In the 1.0 release of gmod, the script is called load_cvterms.pl and is not installed. It can be found in the distribution folder in the bin/cxgn directory.

gmod 1.1

In the 1.1 release, gmod_load_cvterms.pl is installed with other scripts with the distribution and will typically go in /usr/bin or /usr/local/bin.

Command line options

  • -H hostname for database [required if -p isn't used]
  • -D database name [required if -p isn't used]
  • -p password (if you need to provide a password to connect to your db)
  • -r username (if you need to provide a username to connect to your database)
  • -d driver name (e.g. ’Pg’ for postgres). Driver name can be provided in gmod_config
  • -g GMOD database profile name (can provide host, DB name, password, username, and driver) Default:’default’
  • -s database name for linking (must be in db table)
  • -n controlled vocabulary name (e.g ’biological_process’). optional. If not given, terms of all namespaces related with database name will be handled.
  • -F File format. Can be obo or go_flat and others supported by Bio::OntologyIO. Default: obo
  • -u update all the terms. Without -u, the terms in the database won’t be updated to the contents of the file, in terms of definitions, etc. New terms will still be added.
  • -v verbose output
  • -o outfile for writing errors and verbose messages (optional)
  • -t trial mode. Don't perform any store operations at all. (trial mode cannot test inserting associated data for new terms)
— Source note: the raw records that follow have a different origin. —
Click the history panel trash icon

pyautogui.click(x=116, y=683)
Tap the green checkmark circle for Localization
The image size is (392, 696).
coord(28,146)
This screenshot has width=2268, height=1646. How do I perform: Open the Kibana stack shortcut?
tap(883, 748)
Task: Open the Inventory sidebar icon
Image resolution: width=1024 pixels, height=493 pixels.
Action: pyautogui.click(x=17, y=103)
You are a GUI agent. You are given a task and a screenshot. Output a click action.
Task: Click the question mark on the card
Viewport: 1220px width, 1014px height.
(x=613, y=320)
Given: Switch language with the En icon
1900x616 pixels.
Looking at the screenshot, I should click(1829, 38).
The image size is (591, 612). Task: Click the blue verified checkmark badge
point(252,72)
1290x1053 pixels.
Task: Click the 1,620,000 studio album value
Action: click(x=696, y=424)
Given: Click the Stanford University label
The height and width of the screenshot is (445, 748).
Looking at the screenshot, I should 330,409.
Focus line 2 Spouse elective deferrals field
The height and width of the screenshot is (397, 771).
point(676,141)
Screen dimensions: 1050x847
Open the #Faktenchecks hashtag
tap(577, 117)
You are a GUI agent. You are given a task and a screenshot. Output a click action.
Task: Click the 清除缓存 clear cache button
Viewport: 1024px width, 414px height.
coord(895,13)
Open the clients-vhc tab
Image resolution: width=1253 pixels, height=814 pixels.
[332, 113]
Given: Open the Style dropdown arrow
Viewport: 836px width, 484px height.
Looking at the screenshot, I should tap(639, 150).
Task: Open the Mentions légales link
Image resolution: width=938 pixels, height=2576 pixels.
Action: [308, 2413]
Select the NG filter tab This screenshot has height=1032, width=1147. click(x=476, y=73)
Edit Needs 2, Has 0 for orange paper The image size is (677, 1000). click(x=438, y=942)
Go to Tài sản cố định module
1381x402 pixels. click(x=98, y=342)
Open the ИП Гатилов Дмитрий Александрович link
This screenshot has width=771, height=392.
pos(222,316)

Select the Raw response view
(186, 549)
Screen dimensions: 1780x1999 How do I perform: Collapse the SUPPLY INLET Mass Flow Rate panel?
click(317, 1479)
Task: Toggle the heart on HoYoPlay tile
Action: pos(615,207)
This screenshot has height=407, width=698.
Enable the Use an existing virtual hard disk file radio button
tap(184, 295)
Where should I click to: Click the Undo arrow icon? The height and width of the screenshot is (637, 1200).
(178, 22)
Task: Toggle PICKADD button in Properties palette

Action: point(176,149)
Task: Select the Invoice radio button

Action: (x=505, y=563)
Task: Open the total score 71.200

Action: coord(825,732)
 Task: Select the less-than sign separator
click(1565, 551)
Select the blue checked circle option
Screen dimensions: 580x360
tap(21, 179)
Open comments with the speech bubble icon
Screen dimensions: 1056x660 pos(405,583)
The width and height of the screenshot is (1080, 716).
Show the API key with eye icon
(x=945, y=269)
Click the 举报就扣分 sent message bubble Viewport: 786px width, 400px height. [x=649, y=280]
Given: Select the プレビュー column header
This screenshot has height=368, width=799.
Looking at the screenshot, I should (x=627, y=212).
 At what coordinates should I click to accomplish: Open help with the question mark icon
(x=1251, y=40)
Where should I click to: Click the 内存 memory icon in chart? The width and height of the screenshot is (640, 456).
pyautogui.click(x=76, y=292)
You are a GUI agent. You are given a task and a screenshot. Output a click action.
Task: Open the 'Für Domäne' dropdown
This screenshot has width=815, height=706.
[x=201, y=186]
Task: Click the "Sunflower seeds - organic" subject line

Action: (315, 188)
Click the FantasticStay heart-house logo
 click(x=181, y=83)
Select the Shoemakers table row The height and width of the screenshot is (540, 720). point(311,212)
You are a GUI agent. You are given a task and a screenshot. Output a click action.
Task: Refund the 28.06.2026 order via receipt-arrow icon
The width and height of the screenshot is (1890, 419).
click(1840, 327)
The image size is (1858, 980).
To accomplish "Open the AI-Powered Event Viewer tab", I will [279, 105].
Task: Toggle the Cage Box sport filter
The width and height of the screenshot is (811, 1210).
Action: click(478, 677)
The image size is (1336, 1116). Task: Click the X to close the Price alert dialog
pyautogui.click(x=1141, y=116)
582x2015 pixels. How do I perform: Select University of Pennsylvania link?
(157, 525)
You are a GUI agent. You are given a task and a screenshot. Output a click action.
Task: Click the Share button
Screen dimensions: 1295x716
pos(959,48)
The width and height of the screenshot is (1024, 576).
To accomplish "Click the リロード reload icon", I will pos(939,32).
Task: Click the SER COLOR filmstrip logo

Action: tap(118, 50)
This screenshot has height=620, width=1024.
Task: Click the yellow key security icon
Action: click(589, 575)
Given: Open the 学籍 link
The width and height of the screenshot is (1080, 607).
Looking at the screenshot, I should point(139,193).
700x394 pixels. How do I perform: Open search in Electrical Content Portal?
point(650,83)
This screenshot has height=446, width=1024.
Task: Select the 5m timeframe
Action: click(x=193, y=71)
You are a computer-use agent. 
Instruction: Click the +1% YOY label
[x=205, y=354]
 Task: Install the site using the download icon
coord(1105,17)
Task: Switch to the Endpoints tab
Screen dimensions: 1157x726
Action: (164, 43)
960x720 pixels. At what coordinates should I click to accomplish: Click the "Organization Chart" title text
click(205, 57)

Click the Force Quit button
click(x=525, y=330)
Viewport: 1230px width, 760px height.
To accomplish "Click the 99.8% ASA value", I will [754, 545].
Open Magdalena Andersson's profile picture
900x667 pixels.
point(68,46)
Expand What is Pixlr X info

The script parses the ontology in the file and the corresponding ontology in the database, if present. It compares which terms are new in the file compared to the database and inserts them, and compares all the relationships that are new and inserts them. It removes the relationships that were not specified in the file from the database. It never removes a term entry from the database.

Terms that are in the database but not in the file are set to is_obsolete=1. All the terms that are present in the database are updated (if using -u option) to reflect the term definitions that are in the file. New terms that are in the file but not in the database are stored.